Materials and methods: With IRB approval, 30 patients undergoing clinically indicated cCTA were scanned with EID-CT (SOMATOM Force, Siemens Healthineers, Forchheim, Germany) and subsequently with ultra-high-resolution (UHR) PCD-CT (NAEOTOM Alpha, Siemens Healthineers) on the same day. ILUMENATE was trained on eight patient PCD-CT datasets (67,890 patch pairs with 90% for training (61,101), 10% reserved for validation (6,789)) and applied to 22 unseen EID-CT cases. Spatial resolution was evaluated using line profiles and percent diameter stenosis quantified with a severity score assigned. Two experienced radiologists, blinded to image type, selected preferred series and scored images for overall quality, sharpness, and noise comparing original EID-CT and ILUMENATE output.
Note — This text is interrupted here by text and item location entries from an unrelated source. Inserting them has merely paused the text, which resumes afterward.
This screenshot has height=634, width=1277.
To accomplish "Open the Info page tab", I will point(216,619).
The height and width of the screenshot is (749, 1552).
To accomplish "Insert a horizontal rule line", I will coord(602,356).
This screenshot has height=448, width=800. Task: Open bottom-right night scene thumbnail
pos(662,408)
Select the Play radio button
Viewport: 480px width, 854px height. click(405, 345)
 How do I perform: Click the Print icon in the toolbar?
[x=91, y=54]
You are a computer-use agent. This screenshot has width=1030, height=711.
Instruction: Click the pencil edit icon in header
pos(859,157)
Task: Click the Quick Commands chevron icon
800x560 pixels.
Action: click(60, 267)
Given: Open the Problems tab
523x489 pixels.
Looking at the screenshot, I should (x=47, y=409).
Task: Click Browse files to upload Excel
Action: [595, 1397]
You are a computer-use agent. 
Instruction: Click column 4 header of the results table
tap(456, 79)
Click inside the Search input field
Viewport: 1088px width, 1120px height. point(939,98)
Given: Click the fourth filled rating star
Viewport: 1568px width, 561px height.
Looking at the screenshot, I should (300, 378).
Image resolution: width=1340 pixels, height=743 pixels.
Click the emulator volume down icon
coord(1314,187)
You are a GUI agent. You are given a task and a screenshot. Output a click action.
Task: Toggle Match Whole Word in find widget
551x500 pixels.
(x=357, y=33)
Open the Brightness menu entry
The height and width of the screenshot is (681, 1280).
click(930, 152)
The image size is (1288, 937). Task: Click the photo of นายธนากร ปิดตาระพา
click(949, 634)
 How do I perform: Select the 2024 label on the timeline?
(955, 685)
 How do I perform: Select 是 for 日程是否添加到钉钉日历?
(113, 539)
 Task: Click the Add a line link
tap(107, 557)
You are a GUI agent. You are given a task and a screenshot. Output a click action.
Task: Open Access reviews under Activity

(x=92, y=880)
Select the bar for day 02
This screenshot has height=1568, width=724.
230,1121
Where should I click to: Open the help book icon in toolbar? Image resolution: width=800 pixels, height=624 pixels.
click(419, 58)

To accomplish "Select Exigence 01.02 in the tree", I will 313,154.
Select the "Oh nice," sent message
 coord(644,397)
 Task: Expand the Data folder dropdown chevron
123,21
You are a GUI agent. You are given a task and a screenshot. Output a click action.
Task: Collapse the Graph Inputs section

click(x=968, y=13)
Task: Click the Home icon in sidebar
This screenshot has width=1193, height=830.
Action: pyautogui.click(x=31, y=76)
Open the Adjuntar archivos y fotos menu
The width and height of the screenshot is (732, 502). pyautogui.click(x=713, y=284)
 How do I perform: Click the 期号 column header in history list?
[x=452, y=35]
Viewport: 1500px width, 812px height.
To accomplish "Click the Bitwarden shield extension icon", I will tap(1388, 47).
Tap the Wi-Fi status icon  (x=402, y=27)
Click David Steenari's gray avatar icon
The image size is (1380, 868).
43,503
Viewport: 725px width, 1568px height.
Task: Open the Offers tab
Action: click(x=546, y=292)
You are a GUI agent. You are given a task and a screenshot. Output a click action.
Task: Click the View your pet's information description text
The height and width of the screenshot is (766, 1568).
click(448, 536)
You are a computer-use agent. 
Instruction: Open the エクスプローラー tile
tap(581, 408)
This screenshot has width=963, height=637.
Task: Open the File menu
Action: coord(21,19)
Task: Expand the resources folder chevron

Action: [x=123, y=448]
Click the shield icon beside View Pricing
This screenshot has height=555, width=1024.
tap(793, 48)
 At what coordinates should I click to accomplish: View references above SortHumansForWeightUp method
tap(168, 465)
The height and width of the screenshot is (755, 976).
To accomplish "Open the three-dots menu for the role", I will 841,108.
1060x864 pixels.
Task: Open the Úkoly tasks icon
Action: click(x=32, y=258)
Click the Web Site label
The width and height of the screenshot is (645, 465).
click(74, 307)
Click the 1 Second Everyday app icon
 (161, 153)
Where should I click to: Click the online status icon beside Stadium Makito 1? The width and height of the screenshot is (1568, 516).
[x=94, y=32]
Results: Visual assessment and line profiles showed substantial resolution improvement with ILUMENATE. Percent diameter stenosis was significantly reduced (mean ± standard deviation: 4.42% ± 4.82%) using ILUMENATE (p < 0.001) with nine lesions shifting down in severity score. Readers preferred ILUMENATE images in 22/22 cases and scored ILUMENATE superiorly for overall quality, sharpness, and noise (p < 0.05).
Conclusions: ILUMENATE enhanced image resolution, resulting in improved overall image quality, reduced calcium blooming artifacts, and improved lumen visibility in cCTA exams performed using EID-CT. This could potentially allow for improved accessibility to UHR image quality, allowing for more accurate assessment of CAD.